Material provided.
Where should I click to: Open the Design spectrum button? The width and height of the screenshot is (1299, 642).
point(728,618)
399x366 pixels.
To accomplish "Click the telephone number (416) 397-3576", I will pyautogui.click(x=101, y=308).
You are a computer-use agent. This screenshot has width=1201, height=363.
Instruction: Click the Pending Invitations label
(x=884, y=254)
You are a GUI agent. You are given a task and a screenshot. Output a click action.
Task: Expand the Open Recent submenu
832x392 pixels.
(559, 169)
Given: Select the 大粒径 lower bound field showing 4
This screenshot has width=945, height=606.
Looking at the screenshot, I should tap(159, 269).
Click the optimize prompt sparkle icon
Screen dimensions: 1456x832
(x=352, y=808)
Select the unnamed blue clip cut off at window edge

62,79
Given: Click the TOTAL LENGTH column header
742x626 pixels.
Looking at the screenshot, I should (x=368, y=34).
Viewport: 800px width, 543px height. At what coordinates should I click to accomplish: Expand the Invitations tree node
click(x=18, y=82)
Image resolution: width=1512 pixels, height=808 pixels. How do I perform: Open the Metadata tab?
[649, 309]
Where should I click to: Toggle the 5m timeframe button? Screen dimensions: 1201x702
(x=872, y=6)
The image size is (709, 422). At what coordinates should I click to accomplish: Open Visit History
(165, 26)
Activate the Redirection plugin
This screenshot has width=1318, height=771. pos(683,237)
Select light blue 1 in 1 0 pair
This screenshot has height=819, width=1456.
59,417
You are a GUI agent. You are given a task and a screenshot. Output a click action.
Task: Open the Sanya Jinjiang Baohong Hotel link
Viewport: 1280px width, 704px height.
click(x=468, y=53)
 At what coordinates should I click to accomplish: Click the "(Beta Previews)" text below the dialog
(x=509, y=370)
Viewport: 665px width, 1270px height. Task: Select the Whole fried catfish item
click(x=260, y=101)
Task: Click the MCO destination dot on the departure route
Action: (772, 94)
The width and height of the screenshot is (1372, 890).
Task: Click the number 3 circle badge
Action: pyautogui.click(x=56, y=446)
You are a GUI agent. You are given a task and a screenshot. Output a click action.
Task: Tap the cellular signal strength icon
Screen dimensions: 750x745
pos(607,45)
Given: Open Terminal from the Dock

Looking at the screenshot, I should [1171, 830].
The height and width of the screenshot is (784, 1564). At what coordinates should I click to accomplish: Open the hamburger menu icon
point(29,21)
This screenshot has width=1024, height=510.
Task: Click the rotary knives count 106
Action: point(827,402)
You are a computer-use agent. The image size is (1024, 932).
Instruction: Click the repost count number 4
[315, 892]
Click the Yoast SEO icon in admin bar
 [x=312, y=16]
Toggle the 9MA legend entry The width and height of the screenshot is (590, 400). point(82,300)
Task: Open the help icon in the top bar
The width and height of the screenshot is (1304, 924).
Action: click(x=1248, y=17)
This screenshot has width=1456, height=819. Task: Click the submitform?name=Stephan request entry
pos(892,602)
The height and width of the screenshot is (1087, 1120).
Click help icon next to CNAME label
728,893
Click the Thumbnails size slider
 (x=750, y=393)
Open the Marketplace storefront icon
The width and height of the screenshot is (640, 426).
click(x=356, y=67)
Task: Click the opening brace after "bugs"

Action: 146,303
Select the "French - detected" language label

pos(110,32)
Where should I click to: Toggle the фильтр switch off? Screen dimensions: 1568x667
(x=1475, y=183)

Task goal.
Copy the entire listing above, line for line, exactly.

Response to this task.
Where should I click to: Open the Design spectrum button? The width and height of the screenshot is (1299, 642).
point(728,618)
399x366 pixels.
To accomplish "Click the telephone number (416) 397-3576", I will pyautogui.click(x=101, y=308).
You are a computer-use agent. This screenshot has width=1201, height=363.
Instruction: Click the Pending Invitations label
(x=884, y=254)
You are a GUI agent. You are given a task and a screenshot. Output a click action.
Task: Expand the Open Recent submenu
832x392 pixels.
(559, 169)
Given: Select the 大粒径 lower bound field showing 4
This screenshot has width=945, height=606.
Looking at the screenshot, I should tap(159, 269).
Click the optimize prompt sparkle icon
Screen dimensions: 1456x832
(x=352, y=808)
Select the unnamed blue clip cut off at window edge

62,79
Given: Click the TOTAL LENGTH column header
742x626 pixels.
Looking at the screenshot, I should (x=368, y=34).
Viewport: 800px width, 543px height. At what coordinates should I click to accomplish: Expand the Invitations tree node
click(x=18, y=82)
Image resolution: width=1512 pixels, height=808 pixels. How do I perform: Open the Metadata tab?
[649, 309]
Where should I click to: Toggle the 5m timeframe button? Screen dimensions: 1201x702
(x=872, y=6)
The image size is (709, 422). At what coordinates should I click to accomplish: Open Visit History
(165, 26)
Activate the Redirection plugin
This screenshot has width=1318, height=771. pos(683,237)
Select light blue 1 in 1 0 pair
This screenshot has height=819, width=1456.
59,417
You are a GUI agent. You are given a task and a screenshot. Output a click action.
Task: Open the Sanya Jinjiang Baohong Hotel link
Viewport: 1280px width, 704px height.
click(x=468, y=53)
 At what coordinates should I click to accomplish: Click the "(Beta Previews)" text below the dialog
(x=509, y=370)
Viewport: 665px width, 1270px height. Task: Select the Whole fried catfish item
click(x=260, y=101)
Task: Click the MCO destination dot on the departure route
Action: (772, 94)
The width and height of the screenshot is (1372, 890).
Task: Click the number 3 circle badge
Action: pyautogui.click(x=56, y=446)
You are a GUI agent. You are given a task and a screenshot. Output a click action.
Task: Tap the cellular signal strength icon
Screen dimensions: 750x745
pos(607,45)
Given: Open Terminal from the Dock

Looking at the screenshot, I should [1171, 830].
The height and width of the screenshot is (784, 1564). At what coordinates should I click to accomplish: Open the hamburger menu icon
point(29,21)
This screenshot has width=1024, height=510.
Task: Click the rotary knives count 106
Action: point(827,402)
You are a computer-use agent. The image size is (1024, 932).
Instruction: Click the repost count number 4
[315, 892]
Click the Yoast SEO icon in admin bar
 [x=312, y=16]
Toggle the 9MA legend entry The width and height of the screenshot is (590, 400). point(82,300)
Task: Open the help icon in the top bar
The width and height of the screenshot is (1304, 924).
Action: click(x=1248, y=17)
This screenshot has width=1456, height=819. Task: Click the submitform?name=Stephan request entry
pos(892,602)
The height and width of the screenshot is (1087, 1120).
Click help icon next to CNAME label
728,893
Click the Thumbnails size slider
 (x=750, y=393)
Open the Marketplace storefront icon
The width and height of the screenshot is (640, 426).
click(x=356, y=67)
Task: Click the opening brace after "bugs"

Action: 146,303
Select the "French - detected" language label

pos(110,32)
Where should I click to: Toggle the фильтр switch off? Screen dimensions: 1568x667
(x=1475, y=183)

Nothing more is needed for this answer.